In the Commission's speak about enhancing 'ethical clarity' for sites, Uber one has scented potential.
Last week, the hailing giant published a white paper which lobbied lawmakers to deregulate platform work — pushing Europe's Prop22 style result after managing to get a slice out of California's tightening labor laws.
Using lobbies for gig job requirements 'prop 22' in the EU
Expect other forums to follow similar self-serving recommendations to promote the re-establishment of Europe's social contract where it intersects with its corporate model.
(Uber was accused last week of purposely stalling better opportunities for employees in favour of deregulation lobbying, for example.)
The launch of the Commission gig job consultation is based on a crucial decision by the Supreme Court of the United Kingdom (also last week) – which denied Uber's last challenge against a long-standing jobs court.
The judges reiterated the belief that the party of drivers who sued Uber was in effect wrongly categorized as being "self employed," leaving Uber unable to pay money for the rights that they had always to finance.
Therefore, if the EU actually gives the (post-brexit) UK a lower standard of labour rights to platform workers, this would undoubtedly create some awkward faces in Brussels.
The Defeats Gig Workers' Rights Challenge in United Kingdom
Although the discussion of the 'balance' in market structures that are fundamentally imbalanced is impractical because they are focused on the evasion of current job laws and interruption of the normal social playback for benefit, the Commission appears to conclude that a mechanism of consultation and an overlapping regulation network would help to cushion the worst surpluses of this meeting.

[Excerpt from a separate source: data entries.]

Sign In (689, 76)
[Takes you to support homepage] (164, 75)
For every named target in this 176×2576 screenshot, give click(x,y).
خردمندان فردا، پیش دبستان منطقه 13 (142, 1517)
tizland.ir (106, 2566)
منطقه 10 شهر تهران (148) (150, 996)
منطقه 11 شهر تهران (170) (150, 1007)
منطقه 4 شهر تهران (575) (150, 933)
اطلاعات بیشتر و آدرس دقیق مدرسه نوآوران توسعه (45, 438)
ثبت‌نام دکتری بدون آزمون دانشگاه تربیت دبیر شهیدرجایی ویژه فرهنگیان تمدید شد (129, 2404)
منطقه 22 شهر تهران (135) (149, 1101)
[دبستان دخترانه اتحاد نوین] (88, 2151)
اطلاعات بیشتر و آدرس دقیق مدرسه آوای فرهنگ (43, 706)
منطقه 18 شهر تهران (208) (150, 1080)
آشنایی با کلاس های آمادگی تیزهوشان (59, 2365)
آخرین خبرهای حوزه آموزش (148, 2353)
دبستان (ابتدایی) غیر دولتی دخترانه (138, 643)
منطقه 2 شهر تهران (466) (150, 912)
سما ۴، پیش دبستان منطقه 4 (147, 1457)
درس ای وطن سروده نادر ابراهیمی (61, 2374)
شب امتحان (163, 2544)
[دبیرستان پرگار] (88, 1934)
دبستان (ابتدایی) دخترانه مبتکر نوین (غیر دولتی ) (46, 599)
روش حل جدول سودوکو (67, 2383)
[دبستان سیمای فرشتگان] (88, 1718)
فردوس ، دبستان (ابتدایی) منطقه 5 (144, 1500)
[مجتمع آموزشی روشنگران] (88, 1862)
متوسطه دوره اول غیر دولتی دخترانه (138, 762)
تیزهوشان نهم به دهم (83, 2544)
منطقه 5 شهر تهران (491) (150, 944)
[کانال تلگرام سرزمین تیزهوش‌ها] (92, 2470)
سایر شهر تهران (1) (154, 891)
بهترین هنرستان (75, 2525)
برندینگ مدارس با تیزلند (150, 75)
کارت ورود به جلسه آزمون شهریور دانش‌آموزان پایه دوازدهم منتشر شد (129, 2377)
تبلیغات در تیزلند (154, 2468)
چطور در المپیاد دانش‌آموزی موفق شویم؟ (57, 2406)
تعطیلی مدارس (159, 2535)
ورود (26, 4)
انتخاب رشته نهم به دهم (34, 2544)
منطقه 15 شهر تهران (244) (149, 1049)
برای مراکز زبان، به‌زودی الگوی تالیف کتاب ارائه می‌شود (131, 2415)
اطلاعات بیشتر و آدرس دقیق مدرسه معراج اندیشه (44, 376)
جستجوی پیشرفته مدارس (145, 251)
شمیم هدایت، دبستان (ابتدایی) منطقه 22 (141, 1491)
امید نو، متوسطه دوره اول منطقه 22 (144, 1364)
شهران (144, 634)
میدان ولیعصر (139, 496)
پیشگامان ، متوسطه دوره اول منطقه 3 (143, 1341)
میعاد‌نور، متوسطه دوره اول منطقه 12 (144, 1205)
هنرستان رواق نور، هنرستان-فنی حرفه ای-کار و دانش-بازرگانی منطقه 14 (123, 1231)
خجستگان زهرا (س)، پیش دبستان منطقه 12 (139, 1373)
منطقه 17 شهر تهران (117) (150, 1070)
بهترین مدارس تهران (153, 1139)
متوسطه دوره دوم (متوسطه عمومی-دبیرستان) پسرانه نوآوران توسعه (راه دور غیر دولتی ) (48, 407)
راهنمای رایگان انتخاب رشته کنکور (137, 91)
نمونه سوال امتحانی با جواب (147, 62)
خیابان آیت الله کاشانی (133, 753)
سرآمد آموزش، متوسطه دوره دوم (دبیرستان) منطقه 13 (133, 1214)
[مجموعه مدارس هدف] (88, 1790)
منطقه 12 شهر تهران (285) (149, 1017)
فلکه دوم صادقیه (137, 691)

In a press release concerning the consultation, it points out that platform work is "developing rapidly" through different market sectors in the country.
"It can offer increased flexibility, job opportunities and additional revenue, including for people who might find it more difficult to enter the traditional labour market," she writes, beginning with some of the positive elements which heavily contribute to a desire for a 'balanced' result.
It also mentions the role of the coronavirus pandemic in both escalating network work and growing anxiety about the "vulnerable situation" of gig employees who will have to choose between money-making and endanger their health (and other people's health), through work and thus possible viral exposure.
The Commission estimates that approximately 11 percent (about 24 million) of EU staff say they have already offered services through a portal.
Vestager said that most of these people "only have platform work as a secondary or a marginal source of income" but added it was a big task for some three million.
And just think the expense of the gig networks if the three million people in Europe were to be paid for...
In the aftermath of her address, Vestager cited a report she claimed she had said she had shown that 35% to 55% of customers claim they would continue to call for home delivery in the future.
"We... see that the platform economy is growing rapidly," she said.
"Worldwide, the online labour platform market has grown by 30 percent over a period of 2 years. This growth is expected to continue and the number of people working through platforms is expected to become more significant in the years ahead."
"All these initiatives are part of our ambition to balance the great potential that the digital transformation holds for our societies and economies."